──────── AVAILABLE DATA
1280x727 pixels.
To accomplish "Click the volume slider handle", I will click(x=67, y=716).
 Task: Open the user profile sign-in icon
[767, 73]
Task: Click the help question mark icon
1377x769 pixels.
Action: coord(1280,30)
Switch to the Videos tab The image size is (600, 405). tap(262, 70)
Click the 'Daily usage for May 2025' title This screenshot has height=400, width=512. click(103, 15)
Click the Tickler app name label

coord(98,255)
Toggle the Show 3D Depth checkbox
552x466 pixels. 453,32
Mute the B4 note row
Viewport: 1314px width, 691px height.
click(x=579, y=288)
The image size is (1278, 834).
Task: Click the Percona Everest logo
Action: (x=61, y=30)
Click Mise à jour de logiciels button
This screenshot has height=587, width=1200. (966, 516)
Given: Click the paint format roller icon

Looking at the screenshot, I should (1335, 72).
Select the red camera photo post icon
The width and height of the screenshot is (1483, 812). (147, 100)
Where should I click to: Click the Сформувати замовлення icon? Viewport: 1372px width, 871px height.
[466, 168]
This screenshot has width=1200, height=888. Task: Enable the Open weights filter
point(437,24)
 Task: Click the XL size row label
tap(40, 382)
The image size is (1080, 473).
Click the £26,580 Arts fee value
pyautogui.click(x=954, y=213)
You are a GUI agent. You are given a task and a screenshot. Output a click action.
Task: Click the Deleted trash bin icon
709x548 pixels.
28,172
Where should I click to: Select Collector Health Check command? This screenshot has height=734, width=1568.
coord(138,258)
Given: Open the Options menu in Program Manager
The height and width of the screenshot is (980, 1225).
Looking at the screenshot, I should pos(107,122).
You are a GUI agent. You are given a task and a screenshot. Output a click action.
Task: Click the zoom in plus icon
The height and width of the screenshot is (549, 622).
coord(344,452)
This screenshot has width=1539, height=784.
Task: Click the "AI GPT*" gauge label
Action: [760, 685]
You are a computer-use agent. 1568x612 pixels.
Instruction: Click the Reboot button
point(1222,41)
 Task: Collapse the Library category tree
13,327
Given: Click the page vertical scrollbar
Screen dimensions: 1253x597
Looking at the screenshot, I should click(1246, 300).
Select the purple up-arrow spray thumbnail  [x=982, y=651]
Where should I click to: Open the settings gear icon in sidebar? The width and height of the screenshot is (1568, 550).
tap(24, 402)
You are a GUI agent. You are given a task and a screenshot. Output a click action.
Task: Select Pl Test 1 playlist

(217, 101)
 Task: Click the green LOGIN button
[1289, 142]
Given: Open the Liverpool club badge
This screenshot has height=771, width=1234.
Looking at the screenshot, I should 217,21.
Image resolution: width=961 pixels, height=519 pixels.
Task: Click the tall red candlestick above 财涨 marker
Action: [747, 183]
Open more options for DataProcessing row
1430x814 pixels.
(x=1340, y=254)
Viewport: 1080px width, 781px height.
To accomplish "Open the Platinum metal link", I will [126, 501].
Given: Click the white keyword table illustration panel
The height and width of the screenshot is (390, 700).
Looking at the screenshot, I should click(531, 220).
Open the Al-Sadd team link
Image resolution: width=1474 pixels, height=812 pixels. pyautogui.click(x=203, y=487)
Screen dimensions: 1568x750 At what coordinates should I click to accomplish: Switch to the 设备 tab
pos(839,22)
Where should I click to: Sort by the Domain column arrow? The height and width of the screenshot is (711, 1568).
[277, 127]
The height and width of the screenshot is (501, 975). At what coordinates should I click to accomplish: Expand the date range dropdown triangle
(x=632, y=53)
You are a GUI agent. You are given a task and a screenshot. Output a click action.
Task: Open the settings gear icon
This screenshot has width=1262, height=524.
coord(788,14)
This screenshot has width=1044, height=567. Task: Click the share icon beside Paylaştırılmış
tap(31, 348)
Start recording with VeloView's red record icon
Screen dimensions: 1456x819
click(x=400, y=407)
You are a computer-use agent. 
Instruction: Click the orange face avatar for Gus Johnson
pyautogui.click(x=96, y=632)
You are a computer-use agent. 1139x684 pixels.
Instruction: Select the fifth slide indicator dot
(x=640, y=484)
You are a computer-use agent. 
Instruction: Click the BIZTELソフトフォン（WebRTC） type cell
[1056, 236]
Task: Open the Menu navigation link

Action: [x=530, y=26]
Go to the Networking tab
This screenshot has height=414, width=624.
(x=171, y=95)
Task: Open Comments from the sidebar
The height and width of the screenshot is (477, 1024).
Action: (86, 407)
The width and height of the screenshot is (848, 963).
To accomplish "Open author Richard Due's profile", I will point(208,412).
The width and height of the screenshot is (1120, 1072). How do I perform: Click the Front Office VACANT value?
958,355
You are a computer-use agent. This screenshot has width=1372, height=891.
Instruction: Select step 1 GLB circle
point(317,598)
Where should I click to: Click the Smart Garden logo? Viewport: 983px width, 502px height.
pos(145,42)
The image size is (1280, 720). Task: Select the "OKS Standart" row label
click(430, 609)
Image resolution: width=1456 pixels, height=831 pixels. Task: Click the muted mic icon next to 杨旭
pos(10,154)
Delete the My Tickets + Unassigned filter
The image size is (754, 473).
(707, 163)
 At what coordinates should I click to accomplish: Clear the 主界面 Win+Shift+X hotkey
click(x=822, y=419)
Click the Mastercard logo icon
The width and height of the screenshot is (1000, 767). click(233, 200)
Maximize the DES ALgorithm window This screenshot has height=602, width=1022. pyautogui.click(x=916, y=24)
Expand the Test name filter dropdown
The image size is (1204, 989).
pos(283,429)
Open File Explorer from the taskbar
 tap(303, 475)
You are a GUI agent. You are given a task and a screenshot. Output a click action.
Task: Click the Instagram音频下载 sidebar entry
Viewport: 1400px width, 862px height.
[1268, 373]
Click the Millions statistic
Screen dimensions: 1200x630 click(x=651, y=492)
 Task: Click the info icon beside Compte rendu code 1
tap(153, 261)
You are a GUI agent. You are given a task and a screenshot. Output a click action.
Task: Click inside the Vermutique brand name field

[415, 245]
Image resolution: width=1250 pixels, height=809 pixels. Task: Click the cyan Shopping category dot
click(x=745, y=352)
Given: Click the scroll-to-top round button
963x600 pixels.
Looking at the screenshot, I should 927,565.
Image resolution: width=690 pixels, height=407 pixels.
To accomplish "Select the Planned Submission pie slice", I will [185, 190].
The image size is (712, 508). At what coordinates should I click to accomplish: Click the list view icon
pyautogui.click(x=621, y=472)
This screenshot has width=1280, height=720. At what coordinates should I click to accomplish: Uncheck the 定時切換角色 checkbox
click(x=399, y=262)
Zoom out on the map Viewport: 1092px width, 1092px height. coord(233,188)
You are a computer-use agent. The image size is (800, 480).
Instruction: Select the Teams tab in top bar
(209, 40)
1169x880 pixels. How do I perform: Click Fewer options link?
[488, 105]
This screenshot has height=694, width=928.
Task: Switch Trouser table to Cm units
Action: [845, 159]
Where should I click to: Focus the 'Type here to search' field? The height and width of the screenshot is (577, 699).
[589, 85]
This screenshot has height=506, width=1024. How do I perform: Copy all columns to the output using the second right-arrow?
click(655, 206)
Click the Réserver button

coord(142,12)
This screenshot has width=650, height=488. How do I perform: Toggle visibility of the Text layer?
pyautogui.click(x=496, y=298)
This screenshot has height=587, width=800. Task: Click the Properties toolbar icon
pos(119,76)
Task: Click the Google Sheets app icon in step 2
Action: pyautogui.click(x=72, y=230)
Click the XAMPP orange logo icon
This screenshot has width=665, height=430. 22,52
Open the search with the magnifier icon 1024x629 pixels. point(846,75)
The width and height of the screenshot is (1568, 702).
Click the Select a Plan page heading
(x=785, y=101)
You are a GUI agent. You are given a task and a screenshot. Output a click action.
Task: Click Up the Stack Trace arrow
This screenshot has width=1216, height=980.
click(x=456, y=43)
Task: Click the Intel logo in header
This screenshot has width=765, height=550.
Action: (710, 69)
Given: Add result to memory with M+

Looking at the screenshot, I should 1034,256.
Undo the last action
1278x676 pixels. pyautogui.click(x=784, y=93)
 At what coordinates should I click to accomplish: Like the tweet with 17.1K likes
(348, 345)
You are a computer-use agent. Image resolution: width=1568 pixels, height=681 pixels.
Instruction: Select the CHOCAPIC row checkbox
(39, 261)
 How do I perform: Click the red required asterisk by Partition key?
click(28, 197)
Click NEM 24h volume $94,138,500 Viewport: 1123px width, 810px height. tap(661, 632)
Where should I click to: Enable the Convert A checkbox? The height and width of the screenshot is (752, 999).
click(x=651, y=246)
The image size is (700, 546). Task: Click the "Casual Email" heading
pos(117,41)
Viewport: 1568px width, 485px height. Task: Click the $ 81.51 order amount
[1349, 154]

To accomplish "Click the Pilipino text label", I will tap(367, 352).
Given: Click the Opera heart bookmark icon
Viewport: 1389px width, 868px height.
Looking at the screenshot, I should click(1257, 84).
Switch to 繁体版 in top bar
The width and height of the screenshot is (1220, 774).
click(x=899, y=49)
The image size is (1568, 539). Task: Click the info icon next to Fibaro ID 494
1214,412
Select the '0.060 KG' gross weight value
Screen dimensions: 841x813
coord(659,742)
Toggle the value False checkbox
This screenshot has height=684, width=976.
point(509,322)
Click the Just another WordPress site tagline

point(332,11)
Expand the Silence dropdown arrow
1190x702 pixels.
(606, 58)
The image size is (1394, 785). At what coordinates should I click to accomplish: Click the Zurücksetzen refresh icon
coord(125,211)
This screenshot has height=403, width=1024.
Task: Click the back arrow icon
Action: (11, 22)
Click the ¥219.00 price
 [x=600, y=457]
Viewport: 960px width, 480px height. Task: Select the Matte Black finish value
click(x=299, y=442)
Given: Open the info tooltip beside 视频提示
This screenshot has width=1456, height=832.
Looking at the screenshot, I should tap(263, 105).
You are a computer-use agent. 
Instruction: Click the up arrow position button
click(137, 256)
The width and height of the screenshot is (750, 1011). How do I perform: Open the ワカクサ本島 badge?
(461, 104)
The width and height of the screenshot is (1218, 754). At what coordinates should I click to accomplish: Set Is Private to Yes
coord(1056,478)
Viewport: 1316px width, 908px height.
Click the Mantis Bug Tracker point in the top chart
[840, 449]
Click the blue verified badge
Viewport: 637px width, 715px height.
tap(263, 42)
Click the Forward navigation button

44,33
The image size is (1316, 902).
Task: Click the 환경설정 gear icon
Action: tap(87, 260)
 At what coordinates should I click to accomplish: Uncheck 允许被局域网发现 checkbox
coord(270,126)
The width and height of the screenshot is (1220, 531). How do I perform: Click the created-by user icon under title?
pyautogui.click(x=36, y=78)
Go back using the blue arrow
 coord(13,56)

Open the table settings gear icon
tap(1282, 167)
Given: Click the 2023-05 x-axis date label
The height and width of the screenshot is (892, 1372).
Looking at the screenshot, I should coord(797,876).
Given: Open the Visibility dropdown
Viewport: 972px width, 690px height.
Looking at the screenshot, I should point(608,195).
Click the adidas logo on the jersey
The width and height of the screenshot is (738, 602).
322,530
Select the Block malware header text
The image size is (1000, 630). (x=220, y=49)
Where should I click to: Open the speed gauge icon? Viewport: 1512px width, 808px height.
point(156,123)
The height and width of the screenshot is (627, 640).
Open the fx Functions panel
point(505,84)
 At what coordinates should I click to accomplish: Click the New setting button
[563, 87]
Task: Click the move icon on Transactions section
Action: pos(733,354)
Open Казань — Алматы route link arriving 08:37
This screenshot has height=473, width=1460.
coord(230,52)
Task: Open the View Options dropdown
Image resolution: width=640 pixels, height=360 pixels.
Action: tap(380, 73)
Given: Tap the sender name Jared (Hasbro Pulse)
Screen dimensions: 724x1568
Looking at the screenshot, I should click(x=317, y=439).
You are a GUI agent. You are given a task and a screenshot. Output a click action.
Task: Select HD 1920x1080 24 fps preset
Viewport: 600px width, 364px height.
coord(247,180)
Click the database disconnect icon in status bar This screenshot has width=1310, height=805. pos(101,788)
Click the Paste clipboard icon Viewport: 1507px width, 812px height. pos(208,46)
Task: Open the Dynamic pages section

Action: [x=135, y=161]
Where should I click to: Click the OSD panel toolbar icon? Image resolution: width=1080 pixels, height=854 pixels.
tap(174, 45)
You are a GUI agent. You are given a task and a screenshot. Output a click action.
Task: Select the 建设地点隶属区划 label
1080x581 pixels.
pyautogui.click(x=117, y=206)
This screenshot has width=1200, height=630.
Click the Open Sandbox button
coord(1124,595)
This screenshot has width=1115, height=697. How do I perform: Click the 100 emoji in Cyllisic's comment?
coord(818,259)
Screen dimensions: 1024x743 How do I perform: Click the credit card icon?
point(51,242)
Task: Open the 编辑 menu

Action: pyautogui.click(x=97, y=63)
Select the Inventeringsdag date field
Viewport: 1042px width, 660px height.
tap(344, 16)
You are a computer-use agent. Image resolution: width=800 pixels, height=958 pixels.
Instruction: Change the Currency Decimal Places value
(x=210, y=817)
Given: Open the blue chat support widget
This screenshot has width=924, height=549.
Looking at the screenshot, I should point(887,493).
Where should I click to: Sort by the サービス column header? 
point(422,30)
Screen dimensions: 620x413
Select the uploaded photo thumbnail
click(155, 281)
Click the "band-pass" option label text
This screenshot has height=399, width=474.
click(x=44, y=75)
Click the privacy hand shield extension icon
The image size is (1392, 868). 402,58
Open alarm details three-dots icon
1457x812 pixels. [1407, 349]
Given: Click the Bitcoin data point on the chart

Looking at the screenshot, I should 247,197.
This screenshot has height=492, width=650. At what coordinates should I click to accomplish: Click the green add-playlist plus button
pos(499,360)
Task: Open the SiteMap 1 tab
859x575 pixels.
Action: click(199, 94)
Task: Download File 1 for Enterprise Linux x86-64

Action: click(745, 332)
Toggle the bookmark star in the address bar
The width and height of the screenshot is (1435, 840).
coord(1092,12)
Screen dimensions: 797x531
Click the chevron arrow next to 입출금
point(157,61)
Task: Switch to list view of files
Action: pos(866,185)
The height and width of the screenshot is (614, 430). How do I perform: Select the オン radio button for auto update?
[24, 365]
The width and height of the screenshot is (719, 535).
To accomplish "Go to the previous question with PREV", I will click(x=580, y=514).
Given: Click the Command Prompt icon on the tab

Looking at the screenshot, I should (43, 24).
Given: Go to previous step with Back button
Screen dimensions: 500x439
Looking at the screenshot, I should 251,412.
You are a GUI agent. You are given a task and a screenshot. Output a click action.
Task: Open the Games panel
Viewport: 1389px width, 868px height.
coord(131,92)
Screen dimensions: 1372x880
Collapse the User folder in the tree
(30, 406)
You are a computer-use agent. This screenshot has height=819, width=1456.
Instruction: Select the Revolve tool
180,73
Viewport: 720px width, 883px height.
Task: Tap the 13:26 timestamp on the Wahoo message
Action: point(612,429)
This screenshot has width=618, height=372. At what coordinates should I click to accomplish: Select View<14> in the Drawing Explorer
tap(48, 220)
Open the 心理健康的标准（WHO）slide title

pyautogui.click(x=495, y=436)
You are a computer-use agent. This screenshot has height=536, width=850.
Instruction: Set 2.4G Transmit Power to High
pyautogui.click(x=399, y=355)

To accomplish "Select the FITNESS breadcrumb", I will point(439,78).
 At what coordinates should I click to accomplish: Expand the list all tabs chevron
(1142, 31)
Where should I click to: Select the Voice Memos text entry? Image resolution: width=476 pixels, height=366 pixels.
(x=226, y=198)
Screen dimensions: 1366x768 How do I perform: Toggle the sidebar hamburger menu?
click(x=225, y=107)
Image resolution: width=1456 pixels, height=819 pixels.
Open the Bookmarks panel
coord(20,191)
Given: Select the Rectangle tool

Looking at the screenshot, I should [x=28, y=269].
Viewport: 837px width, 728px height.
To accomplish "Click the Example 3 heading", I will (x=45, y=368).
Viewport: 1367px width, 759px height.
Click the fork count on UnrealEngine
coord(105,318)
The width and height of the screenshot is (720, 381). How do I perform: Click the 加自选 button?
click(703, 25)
────────────────
*PROBLEM*. Print the rows above exactly as they are, from the line containing "Given: Open the info tooltip beside 视频提示" through the line containing "point(505,84)", with both of those lines included.

*TASK OUTPUT*.
Given: Open the info tooltip beside 视频提示
This screenshot has width=1456, height=832.
Looking at the screenshot, I should tap(263, 105).
You are a computer-use agent. 
Instruction: Click the up arrow position button
click(137, 256)
The width and height of the screenshot is (750, 1011). How do I perform: Open the ワカクサ本島 badge?
(461, 104)
The width and height of the screenshot is (1218, 754). At what coordinates should I click to accomplish: Set Is Private to Yes
coord(1056,478)
Viewport: 1316px width, 908px height.
Click the Mantis Bug Tracker point in the top chart
[840, 449]
Click the blue verified badge
Viewport: 637px width, 715px height.
tap(263, 42)
Click the Forward navigation button

44,33
The image size is (1316, 902).
Task: Click the 환경설정 gear icon
Action: tap(87, 260)
 At what coordinates should I click to accomplish: Uncheck 允许被局域网发现 checkbox
coord(270,126)
The width and height of the screenshot is (1220, 531). How do I perform: Click the created-by user icon under title?
pyautogui.click(x=36, y=78)
Go back using the blue arrow
 coord(13,56)

Open the table settings gear icon
tap(1282, 167)
Given: Click the 2023-05 x-axis date label
The height and width of the screenshot is (892, 1372).
Looking at the screenshot, I should coord(797,876).
Given: Open the Visibility dropdown
Viewport: 972px width, 690px height.
Looking at the screenshot, I should point(608,195).
Click the adidas logo on the jersey
The width and height of the screenshot is (738, 602).
322,530
Select the Block malware header text
The image size is (1000, 630). (x=220, y=49)
Where should I click to: Open the speed gauge icon? Viewport: 1512px width, 808px height.
point(156,123)
The height and width of the screenshot is (627, 640).
Open the fx Functions panel
point(505,84)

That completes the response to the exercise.